Do you ever get home from work and really don't feel like cooking? Well, that was me tonight. I actually feel like that a lot but once I decide what I am going to make, start to really get into it. First, I like making new things and second, I like eating new things. I knew I was going to have chicken tonight. Sometimes chicken can be so boring. I looked in the fridge and had some prosciutto I wanted to use up. I didn't want prosciutto wrapped chicken. I did a quick search and my main course inspiration came from Food Network's Tyler Florence http://www.foodnetwork.com/recipes/tyler-florence/pan-roasted-chicken-with-prosciutto-rosemary-and-lemon-recipe/index.html
I didn't have a whole chicken but I did have organic, free range chicken that would work and I had everything else.
For sides, I made paleo broccoli slaw...so good you need to try it. So easy too, since Trader Joe's sells the broccoli slaw ready to go...just add oil and apple cider vinegar, ground mustard and s&p, oh and I add raisins.
My other side was from Paleo Table...Mango Salsa! Why don't I use mango more often?! This one was really good too...highly recommend it. http://www.paleotable.com/2011/01/coconut-dusted-fish-with-mango-salsa.html

Sunday, August 14, 2011

Early Dinner

My husband was surprised when dinner was ready by 6 pm. Typically I get home from work or the gym by 7ish, so to have dinner "early" was a shock. It is Sunday today, so I had the time. Tonight, I decided on a Taco Salad which should be called a "taco-less" salad because the salad had no corn chips or tacos involved. I saw this recipe on http://www.paleotable.com/ check out her site for tons of great recipes!
What I liked about this recipe is that it doesn't call for one of those spice packets that you mix into your meat; you actually combine your own spices! I couldn't find the El Pato sauce for the avocado dressing so settled for plain tomato sauce. I still liked the dressing!

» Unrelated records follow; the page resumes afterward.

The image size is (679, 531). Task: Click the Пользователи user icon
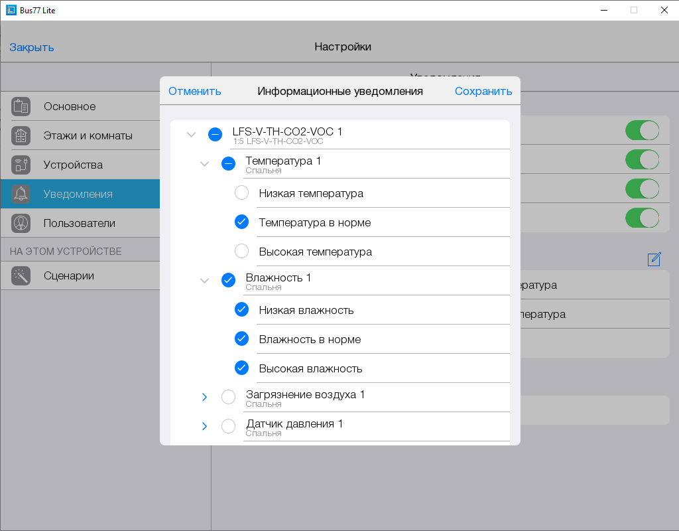(21, 223)
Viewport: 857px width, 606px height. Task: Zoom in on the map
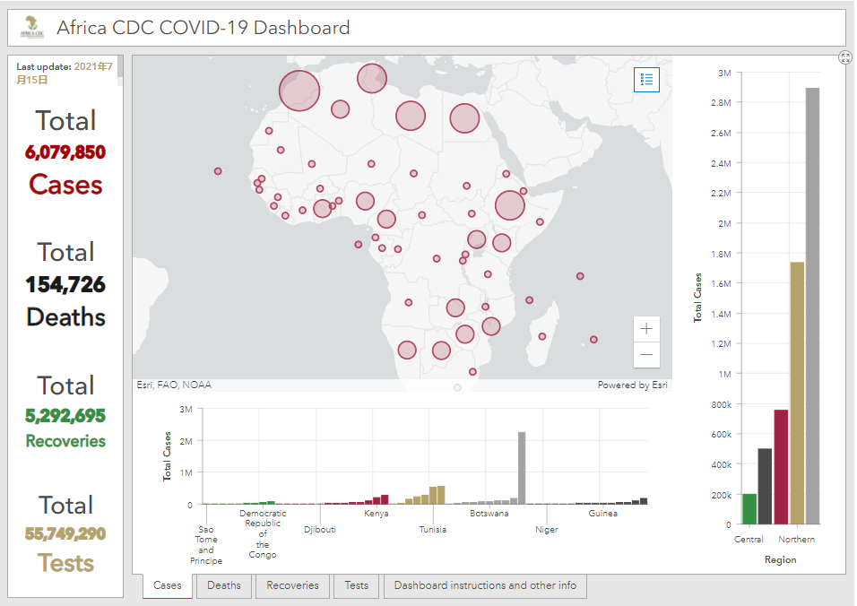646,329
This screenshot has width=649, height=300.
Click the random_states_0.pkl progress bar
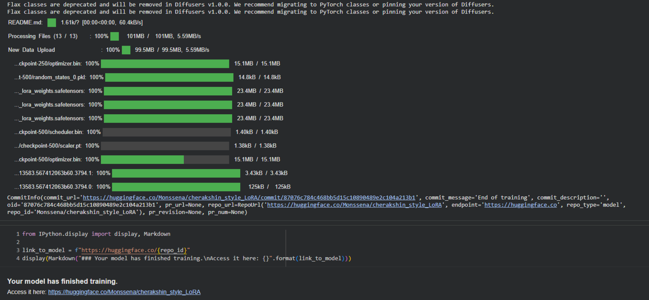(x=169, y=77)
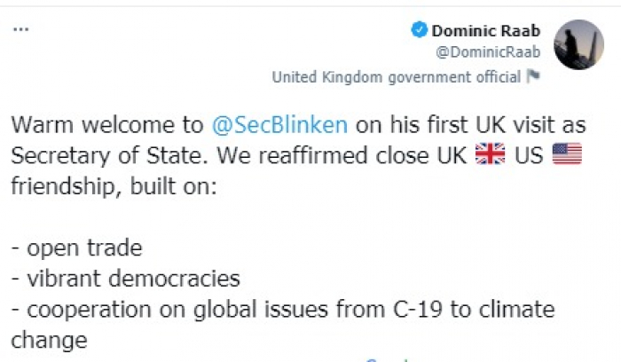Click the government official flag icon

pyautogui.click(x=533, y=77)
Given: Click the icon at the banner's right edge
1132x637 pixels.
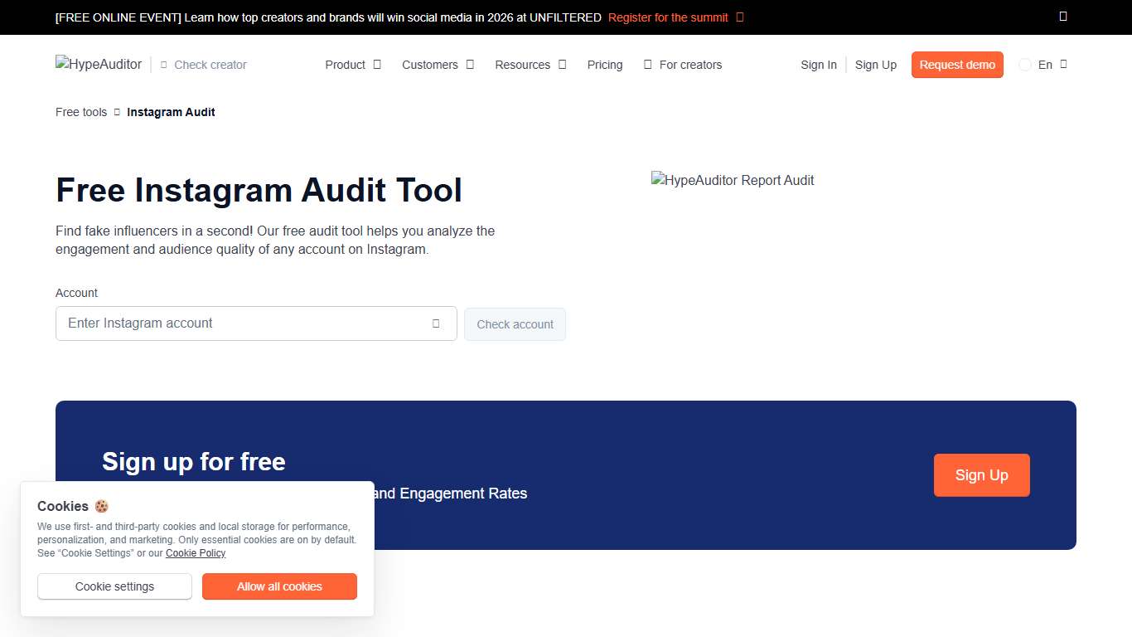Looking at the screenshot, I should tap(1063, 17).
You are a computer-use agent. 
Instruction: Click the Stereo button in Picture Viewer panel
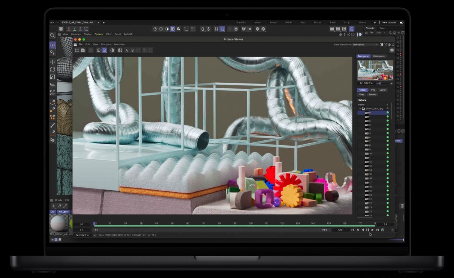click(x=372, y=94)
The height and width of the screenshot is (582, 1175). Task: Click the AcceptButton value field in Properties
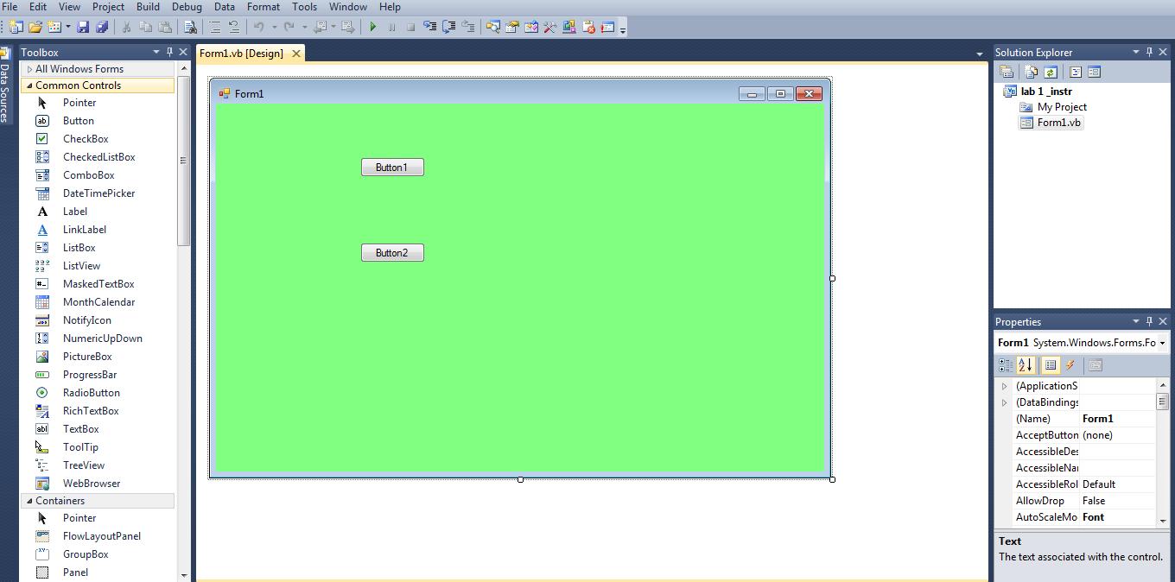[1119, 435]
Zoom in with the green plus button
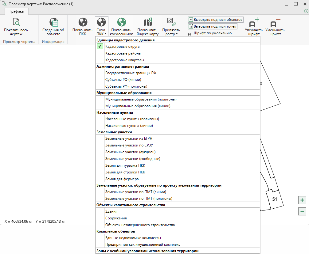The height and width of the screenshot is (254, 309). point(302,200)
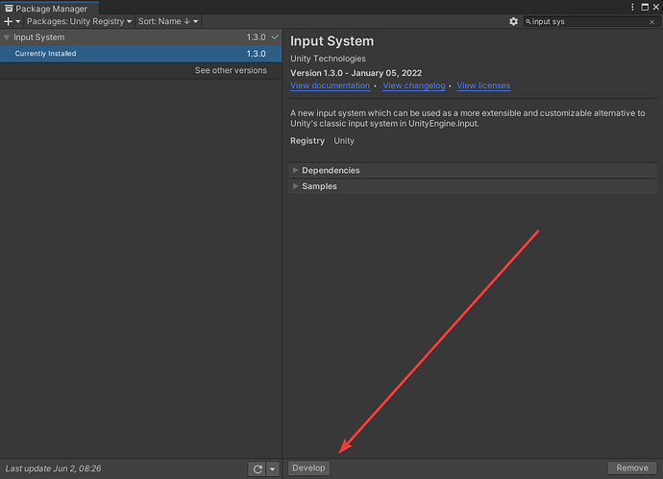
Task: Open the View changelog link
Action: click(x=414, y=85)
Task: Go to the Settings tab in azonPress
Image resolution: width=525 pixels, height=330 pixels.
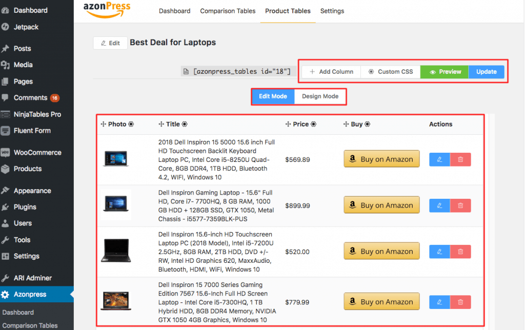Action: (x=332, y=11)
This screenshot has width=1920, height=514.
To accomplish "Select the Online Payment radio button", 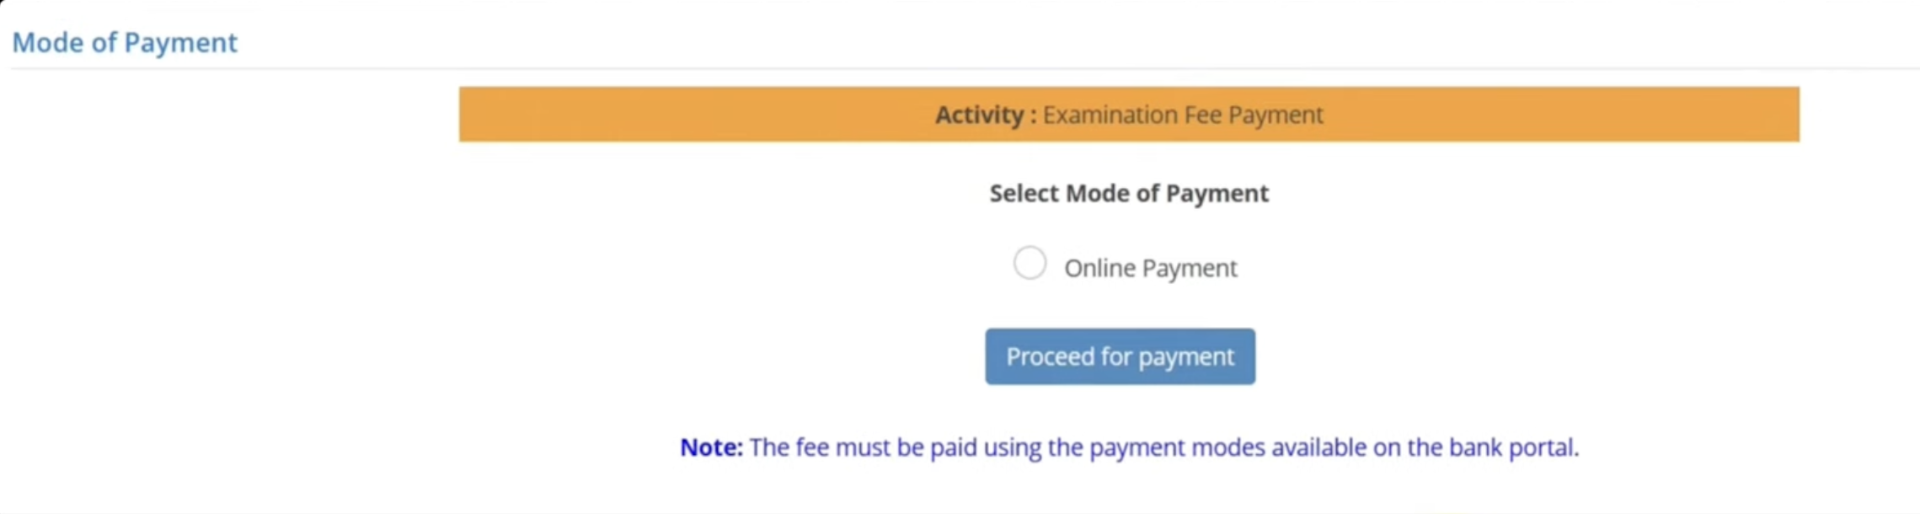I will (x=1030, y=264).
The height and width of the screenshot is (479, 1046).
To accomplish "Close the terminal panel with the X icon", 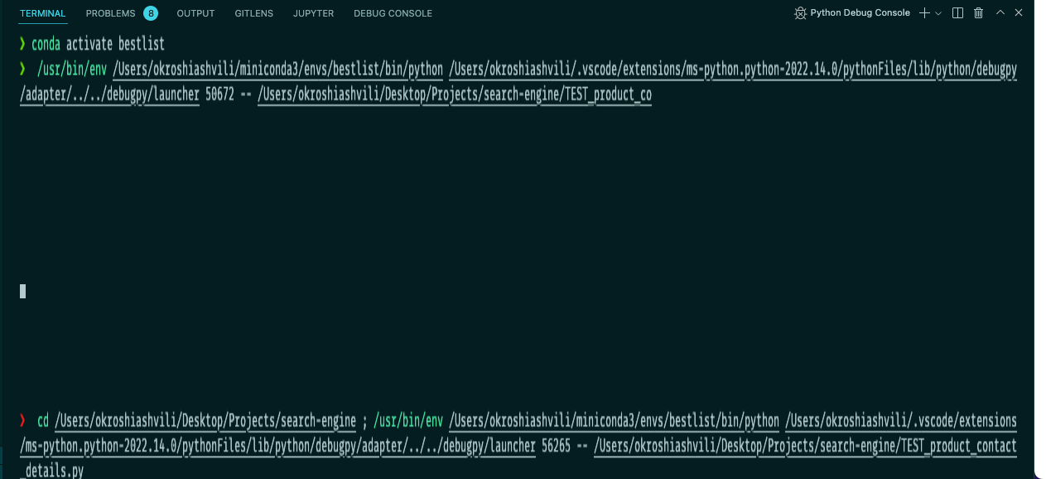I will pyautogui.click(x=1019, y=12).
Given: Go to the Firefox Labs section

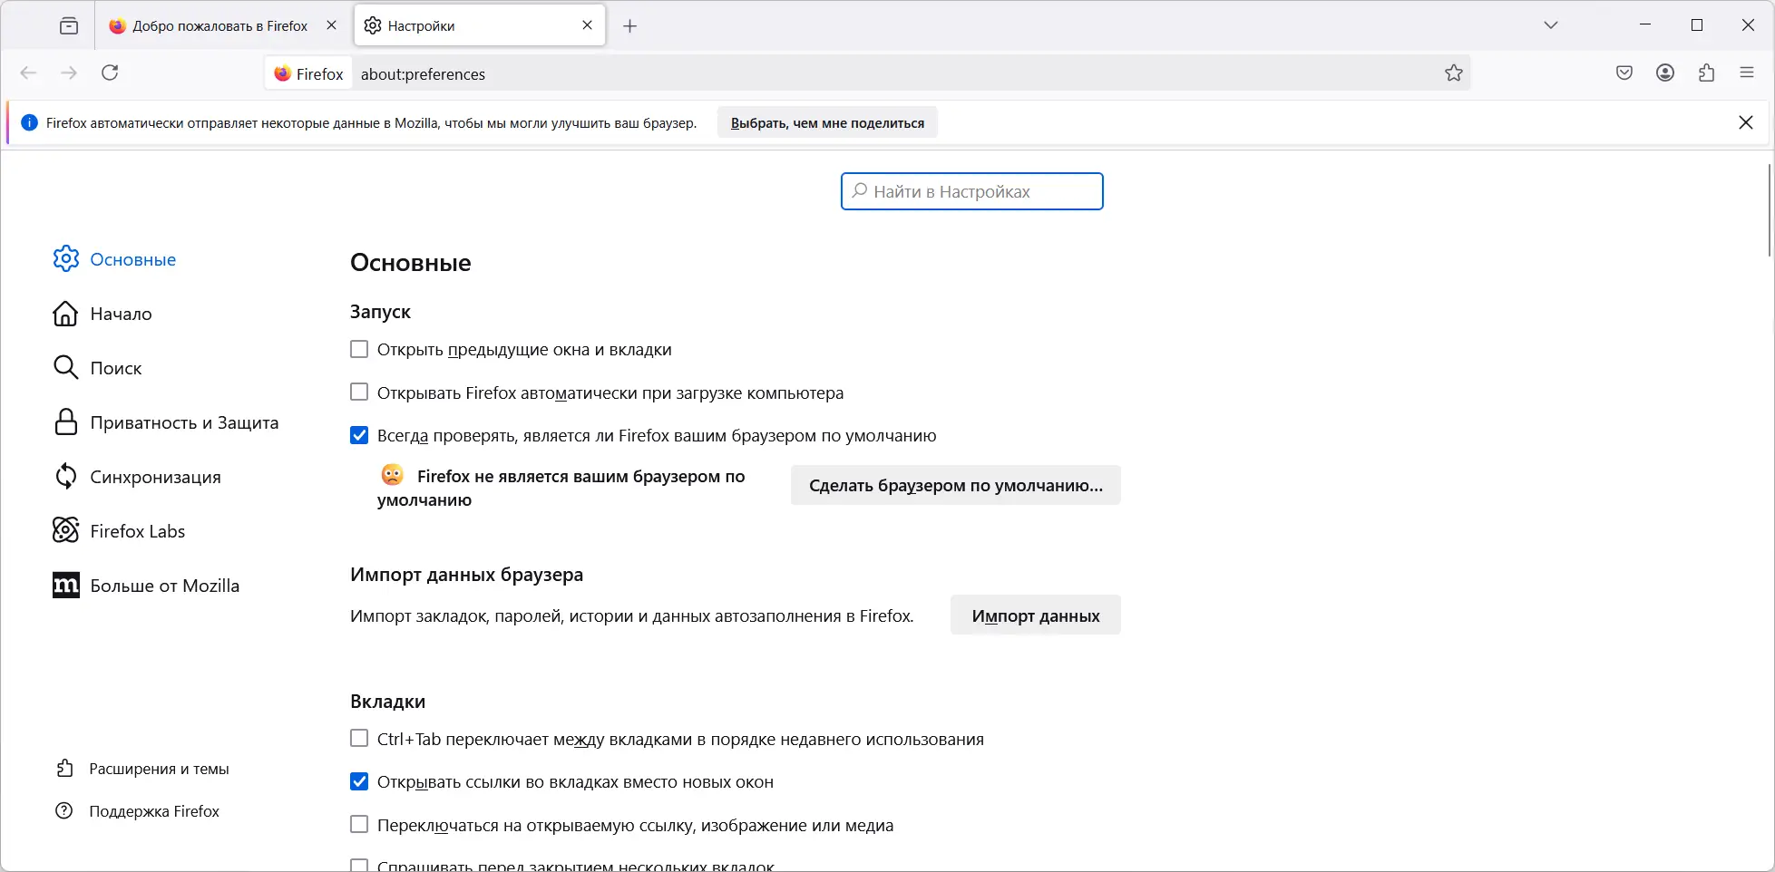Looking at the screenshot, I should click(137, 531).
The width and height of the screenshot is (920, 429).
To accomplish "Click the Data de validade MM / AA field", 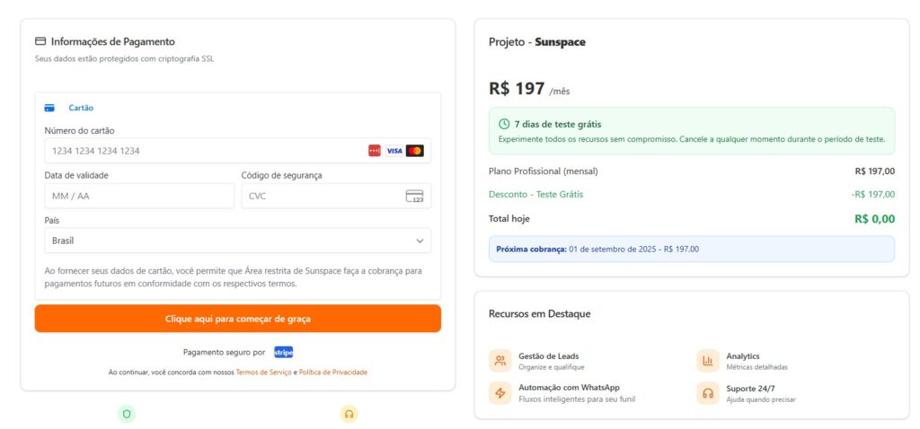I will point(139,196).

Best part is, left-overs for lunch tomorrow!

Saturday, August 13, 2011

This week's shopping list

Every week I prepare what I am going to cook for the week. That takes some planning for me. I love cooking new things and researching new recipes to try. I usually mix it up with chicken, beef, seafood, and a salad option. I like variety! Ask my husband, I rarely cook the same thing twice. So for this week's menu, I am preparing taco salad, coconut dusted fish with mango salsa, broccoli beef in the crock pot, and a mushroom & cauliflower salad.

Today, I had a late lunch but a light lunch. Last week, I was watching Anne Burrell from Secrets of a Restaurant Chef on Food Network. I really like watching her. She really is good at what she does at making you want to eat what she is making. She's very descriptive and animated and I like that. She was whipping up a Braesola and lightly pickled mushroom & cauliflower salad. Here are the ingredients...
  • 6 cremini mushrooms, stems removed and thinly sliced
  • 1/2 small red onion, thinly sliced
  • 1/4 head cauliflower, thinly sliced on a mandolin
  • 3 fresh thyme springs, leaves picked
  • Pinch crushed red pepper
  • 1/4 cup red wine vinegar
  • Kosher salt
  • 1 cup coarsely grated Parmigiano
  • 1/2 pound braesola, thinly sliced
  • 2 1/2 cups baby arugula
  • Big fat finishing oil
I couldn't find braesola so I used Prosciutto de parma found at Trader Joe’s
I used my food processor and chopped the mushrooms, onion, and cauliflower. I only used about 1/4 of the onion since they sometimes upset my stomach. I also did not use the parmigiano since I am dairy free and to be honest I didn't miss it. It was a very good, healthy lunch.